**Goal of the exercise:**
Your answer consists of the lines in the data that contain "will". Copy each of them.

**Input material:**
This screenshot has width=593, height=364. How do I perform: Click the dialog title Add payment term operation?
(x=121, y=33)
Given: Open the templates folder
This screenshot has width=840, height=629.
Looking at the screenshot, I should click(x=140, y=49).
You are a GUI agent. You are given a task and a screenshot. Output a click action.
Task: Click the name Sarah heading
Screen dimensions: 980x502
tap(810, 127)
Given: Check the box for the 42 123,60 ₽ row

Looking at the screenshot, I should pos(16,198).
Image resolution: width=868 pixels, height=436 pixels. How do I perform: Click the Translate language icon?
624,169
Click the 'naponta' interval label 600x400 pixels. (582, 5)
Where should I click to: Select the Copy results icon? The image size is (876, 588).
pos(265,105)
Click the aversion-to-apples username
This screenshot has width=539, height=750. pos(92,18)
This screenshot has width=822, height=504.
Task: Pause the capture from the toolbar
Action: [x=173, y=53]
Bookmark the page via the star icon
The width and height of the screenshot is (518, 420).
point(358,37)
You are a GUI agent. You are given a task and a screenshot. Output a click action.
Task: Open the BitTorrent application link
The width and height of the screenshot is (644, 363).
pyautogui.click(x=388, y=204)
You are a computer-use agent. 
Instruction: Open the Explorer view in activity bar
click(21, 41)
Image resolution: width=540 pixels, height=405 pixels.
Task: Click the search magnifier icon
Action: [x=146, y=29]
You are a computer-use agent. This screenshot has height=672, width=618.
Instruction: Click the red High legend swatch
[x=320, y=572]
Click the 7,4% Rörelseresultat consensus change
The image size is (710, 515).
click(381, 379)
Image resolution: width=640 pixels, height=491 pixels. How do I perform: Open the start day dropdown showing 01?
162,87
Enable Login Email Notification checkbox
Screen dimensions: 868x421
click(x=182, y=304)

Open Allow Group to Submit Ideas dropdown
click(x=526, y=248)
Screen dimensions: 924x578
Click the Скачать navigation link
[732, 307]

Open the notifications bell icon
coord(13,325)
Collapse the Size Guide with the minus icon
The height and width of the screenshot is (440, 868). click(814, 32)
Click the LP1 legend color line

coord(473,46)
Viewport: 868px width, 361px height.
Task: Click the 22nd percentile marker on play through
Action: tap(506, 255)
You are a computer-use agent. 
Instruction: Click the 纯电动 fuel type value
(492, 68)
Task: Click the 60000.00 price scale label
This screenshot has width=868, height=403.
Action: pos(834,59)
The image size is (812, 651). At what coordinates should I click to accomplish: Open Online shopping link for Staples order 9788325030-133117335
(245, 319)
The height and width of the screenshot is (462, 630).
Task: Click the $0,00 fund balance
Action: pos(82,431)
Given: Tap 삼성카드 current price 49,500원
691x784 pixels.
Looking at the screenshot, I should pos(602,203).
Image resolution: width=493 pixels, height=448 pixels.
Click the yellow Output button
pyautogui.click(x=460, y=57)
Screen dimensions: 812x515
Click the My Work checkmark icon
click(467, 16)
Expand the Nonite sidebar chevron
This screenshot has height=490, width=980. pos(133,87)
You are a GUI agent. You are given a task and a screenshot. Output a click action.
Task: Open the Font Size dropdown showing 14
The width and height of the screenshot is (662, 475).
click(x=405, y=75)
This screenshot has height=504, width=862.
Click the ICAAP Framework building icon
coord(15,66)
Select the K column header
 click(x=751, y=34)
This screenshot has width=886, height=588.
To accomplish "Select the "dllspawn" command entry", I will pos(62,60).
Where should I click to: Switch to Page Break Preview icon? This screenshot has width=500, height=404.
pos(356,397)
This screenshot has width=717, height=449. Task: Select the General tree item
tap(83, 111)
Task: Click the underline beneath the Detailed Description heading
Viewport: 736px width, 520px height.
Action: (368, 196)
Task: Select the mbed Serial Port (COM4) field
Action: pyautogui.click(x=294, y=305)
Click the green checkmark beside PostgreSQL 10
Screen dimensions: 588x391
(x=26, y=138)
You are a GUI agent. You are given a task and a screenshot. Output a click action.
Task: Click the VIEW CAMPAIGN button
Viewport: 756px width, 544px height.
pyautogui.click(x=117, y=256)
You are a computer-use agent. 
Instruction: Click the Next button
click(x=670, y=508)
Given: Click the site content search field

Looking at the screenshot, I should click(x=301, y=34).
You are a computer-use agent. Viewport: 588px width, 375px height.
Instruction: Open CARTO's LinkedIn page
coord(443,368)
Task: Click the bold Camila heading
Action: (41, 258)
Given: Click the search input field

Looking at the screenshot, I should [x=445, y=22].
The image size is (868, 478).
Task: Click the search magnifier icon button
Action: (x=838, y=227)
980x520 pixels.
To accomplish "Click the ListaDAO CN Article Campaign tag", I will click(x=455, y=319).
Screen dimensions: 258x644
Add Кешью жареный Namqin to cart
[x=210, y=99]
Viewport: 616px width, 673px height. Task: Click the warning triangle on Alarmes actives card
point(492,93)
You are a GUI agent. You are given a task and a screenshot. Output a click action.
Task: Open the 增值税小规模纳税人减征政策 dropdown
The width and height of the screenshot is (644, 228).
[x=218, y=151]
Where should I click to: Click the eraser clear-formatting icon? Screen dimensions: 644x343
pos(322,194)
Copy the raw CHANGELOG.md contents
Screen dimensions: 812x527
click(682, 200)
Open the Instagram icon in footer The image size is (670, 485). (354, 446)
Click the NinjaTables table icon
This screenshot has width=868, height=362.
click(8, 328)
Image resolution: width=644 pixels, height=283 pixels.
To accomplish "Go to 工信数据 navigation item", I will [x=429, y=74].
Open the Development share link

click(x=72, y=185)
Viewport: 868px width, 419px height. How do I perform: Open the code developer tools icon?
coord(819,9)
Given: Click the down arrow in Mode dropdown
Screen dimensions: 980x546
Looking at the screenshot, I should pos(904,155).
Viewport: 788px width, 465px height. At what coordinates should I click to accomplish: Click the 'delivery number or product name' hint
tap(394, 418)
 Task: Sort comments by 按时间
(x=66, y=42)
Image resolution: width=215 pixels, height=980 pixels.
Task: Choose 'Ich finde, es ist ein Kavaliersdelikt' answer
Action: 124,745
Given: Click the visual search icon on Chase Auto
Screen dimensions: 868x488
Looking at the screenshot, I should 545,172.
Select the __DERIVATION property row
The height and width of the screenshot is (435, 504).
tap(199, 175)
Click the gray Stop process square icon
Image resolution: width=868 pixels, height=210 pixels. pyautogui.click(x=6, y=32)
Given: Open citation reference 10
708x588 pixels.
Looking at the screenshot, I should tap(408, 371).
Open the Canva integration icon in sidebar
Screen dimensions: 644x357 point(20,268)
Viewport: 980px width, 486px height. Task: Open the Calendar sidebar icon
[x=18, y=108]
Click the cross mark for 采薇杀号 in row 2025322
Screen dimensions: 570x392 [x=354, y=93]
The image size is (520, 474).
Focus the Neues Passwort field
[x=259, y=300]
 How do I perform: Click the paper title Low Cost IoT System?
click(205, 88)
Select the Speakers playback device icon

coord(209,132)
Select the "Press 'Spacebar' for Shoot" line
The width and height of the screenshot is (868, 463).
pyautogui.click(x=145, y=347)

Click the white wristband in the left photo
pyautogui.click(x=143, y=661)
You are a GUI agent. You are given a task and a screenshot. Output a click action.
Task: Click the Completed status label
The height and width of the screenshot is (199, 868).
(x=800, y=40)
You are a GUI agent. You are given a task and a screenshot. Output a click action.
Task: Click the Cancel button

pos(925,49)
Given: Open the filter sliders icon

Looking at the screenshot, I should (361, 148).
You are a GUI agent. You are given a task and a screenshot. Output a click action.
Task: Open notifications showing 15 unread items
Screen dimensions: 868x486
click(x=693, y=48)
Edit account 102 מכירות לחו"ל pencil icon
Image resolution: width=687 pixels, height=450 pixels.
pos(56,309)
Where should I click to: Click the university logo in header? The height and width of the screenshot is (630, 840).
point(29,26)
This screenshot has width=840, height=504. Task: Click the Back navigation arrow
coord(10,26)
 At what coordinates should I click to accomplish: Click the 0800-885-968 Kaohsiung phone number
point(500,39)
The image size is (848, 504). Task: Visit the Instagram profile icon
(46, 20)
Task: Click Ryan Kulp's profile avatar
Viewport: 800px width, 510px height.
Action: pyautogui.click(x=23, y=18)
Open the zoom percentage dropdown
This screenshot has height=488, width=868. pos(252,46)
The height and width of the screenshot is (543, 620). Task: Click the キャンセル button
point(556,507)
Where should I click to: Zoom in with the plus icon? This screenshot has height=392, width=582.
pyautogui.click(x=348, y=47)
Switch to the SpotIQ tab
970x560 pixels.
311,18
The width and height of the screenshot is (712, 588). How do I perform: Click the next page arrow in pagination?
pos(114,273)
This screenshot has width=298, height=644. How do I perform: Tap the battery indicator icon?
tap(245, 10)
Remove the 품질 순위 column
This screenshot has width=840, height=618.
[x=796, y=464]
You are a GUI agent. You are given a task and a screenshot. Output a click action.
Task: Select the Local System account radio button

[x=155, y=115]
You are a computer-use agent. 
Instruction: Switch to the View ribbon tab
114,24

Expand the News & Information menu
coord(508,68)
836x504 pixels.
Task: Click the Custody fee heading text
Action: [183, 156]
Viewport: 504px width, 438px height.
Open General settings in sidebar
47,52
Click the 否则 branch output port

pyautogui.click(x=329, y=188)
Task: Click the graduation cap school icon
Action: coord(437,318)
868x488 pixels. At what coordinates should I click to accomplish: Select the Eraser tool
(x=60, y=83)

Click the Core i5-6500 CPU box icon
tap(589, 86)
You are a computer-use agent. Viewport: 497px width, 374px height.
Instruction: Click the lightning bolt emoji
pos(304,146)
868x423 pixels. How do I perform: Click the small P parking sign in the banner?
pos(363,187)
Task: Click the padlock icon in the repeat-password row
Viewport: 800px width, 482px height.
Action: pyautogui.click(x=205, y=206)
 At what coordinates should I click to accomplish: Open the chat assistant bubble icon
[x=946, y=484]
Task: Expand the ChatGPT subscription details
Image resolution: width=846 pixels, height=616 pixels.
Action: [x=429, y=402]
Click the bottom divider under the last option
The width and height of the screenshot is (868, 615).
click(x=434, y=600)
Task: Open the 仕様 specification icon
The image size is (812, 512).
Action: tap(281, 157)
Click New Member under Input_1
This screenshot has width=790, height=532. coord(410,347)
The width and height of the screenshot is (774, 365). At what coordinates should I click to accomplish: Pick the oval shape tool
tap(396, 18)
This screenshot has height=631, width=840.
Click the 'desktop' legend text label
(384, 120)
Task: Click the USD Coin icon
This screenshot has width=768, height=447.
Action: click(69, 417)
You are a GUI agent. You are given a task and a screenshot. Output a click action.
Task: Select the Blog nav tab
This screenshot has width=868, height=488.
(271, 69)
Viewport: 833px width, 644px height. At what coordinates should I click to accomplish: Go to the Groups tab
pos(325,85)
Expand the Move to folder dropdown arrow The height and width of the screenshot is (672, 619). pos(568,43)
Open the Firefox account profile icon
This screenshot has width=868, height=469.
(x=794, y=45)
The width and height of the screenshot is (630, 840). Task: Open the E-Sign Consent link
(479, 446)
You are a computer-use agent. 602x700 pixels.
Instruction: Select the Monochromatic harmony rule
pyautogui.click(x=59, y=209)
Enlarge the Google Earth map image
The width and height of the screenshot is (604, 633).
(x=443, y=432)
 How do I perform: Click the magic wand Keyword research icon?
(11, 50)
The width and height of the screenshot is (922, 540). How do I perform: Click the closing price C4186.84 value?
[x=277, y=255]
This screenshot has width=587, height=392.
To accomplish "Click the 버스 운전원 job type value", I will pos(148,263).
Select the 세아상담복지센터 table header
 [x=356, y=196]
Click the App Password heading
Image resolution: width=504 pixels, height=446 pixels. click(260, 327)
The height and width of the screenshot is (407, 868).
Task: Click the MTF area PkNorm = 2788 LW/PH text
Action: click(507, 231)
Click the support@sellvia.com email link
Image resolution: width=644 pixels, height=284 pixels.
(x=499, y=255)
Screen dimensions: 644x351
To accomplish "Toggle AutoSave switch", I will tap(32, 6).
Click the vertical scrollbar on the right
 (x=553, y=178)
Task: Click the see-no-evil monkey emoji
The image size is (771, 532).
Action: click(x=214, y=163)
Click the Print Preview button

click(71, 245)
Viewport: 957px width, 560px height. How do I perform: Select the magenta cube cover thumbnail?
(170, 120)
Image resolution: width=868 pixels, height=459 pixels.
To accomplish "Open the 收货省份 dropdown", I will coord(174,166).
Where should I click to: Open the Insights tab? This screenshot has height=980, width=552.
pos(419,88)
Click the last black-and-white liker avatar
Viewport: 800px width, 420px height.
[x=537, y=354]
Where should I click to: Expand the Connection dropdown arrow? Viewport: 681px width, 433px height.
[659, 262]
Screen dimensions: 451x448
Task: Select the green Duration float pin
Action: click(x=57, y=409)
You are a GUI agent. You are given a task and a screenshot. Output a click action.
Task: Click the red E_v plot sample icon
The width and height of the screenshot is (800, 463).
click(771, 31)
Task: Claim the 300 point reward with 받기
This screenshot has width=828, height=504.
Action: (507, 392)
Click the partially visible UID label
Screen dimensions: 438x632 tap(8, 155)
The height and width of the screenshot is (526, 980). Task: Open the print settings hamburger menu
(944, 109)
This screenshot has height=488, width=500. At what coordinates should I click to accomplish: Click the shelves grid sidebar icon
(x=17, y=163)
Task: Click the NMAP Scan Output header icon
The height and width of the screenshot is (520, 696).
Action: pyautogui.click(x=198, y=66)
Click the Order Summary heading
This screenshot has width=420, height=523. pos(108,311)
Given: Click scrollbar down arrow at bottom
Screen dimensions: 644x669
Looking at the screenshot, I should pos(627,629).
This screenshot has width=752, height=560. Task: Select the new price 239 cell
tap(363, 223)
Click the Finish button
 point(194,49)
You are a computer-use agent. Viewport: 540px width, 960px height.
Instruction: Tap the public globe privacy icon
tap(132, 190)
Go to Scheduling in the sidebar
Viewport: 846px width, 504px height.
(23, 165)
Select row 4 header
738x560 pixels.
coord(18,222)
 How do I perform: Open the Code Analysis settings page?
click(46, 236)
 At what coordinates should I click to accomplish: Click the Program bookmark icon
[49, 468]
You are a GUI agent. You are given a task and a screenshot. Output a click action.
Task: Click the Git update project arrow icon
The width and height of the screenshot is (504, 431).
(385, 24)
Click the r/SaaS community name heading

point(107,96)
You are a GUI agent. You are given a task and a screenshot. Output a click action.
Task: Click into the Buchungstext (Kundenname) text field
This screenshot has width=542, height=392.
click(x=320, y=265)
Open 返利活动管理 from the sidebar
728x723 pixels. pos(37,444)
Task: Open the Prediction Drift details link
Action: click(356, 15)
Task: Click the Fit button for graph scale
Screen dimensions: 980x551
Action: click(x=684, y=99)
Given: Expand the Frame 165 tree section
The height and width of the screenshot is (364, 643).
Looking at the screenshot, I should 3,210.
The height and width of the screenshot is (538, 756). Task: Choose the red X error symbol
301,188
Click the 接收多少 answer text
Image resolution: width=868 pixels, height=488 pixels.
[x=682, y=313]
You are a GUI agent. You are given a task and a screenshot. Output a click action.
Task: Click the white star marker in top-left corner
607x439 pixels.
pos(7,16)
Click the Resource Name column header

**Your response:**
To accomplish "Select the "dllspawn" command entry", I will pos(62,60).
To accomplish "Click the ListaDAO CN Article Campaign tag", I will click(x=455, y=319).
To accomplish "Go to 工信数据 navigation item", I will [x=429, y=74].
To accomplish "Click the 버스 운전원 job type value", I will pos(148,263).
To accomplish "Toggle AutoSave switch", I will tap(32, 6).
To accomplish "Open the 收货省份 dropdown", I will coord(174,166).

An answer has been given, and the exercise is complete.